Across town, at Florida Hospital Orlando, victims with less serious injuries began arriving around 3 a.m. Eventually there would be 12 of them. Most had been shot in the arms or the legs; one had been trampled.

The patients were awake and stable, and F.B.I. agents were eager to question them. Lorinda Stahley, the nurse manager for the emergency department, approached the victims gingerly.

But, she said, “They were all ready and willing to be interviewed.”

Four needed surgery. Dr. Brian Vickaryous, an orthopedist and former Army surgeon who operated on combat injuries in Iraq, performed the operations. Each bullet he pulled out went to the F.B.I.

Angel Santiago, 32, of Philadelphia, was one of his patients. Mr. Santiago had been trapped in a bathroom in the club, lying in a pool of blood. He had been shot in the legs; he could see a bullet hole in the chest of his friend, who was sweating profusely. The two grew weaker as they waited, desperately, for the police to arrive.

“By the time I got to the hospital, they said myblood pressurewas very low,” Mr. Santiago said. “I was dizzy, cold; they gave me two units of blood to try to stabilize me.”

He later learned that his friend, sent to another hospital — presumably Orlando Regional Medical Center — was in critical condition. He survived.

Of the 50 who died, including the gunman, 39 died inside the club. Two more were found on the street outside. Those numbers, along with accounts like Mr. Santiago’s, raise agonizing questions about whether more lives could have been saved if the standoff had ended sooner, and whether some victims had bled slowly to death. Dr. Vickaryous, like many medical professionals here, did not want to second-guess law enforcement.

“We have a saying in medicine: ‘The retrospect-o-scope is 20-20.’” he said.

The dead were brought to the Orange County morgue, which upgraded its capacity in 2010 to store as many as 150 bodies, with a plane crash or a tornado in mind. Dr. Joshua D. Stephany, the county medical examiner, supervised the autopsies and performed some himself.

“I don’t think anyone had prolonged suffering,” he said in aninterview.

Evaluating the Response

Autopsy reports could help explain how victims died, by describing the wounds. But no details have been released because the investigation is in progress.

Analysis of bullets like the ones Dr. Vickaryous removed from victims may eventually answer another difficult question: whether some people were caught in the crossfire and shot by the police, said Dr. Jan Garavaglia, Dr. Stephany’s predecessor.

The response to the massacre is already generating debate in academia.

Dr. Irwin Redlener, the director of the National Center for Disaster Preparedness at Columbia University, said there was little doubt that more of the injured would have survived if they had been rescued sooner.

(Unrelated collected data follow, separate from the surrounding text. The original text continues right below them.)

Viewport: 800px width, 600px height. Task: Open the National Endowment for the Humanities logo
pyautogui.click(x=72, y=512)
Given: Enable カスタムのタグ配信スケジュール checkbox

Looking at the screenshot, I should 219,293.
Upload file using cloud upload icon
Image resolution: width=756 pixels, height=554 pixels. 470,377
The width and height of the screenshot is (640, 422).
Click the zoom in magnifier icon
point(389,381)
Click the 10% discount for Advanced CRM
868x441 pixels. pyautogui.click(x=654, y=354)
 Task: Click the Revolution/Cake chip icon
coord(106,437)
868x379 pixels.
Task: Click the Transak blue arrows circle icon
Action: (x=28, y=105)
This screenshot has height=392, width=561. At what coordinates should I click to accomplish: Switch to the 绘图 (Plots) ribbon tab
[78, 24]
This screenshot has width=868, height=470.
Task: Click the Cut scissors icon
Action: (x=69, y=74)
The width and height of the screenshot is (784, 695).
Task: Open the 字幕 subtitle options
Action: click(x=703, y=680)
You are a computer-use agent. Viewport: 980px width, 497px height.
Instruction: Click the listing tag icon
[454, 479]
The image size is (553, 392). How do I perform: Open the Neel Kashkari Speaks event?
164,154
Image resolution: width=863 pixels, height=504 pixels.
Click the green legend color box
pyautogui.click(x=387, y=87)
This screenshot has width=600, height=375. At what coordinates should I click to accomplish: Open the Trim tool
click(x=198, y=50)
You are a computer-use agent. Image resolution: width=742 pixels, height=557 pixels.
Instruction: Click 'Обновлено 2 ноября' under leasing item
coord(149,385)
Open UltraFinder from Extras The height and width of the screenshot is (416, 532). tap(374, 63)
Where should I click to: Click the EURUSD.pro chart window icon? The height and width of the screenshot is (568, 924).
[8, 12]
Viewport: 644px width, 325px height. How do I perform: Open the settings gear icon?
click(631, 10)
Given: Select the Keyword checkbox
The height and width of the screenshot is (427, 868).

But he also urged against judging the police, because the gunman had boasted that he had bombs and accomplices. Both claims were lies, but no one could be sure at first.

As to whether victims had died quickly or suffered, it depends on where the bullets hit, Dr. Redlener said.

Here in Orlando, officials are just beginning to evaluate their response, even as they continue to care for patients, plan funerals and tend to their own emotional trauma. Mr. Alberts, the emergency preparedness manager, has had two debriefings with his medical team.

At the Orlando Fire Department, Chief Roderick S. Williams, who supervised many of the paramedics first on the scene, is planning to “tell others our lessons learned.” Fire chiefs from New York; Aurora, Colo.; and Boston — cities that have also confronted traumas — have already reached out to share their information.

“As the next city to experience a horrific event like this,” Chief Williams said, “we have to pay it forward.”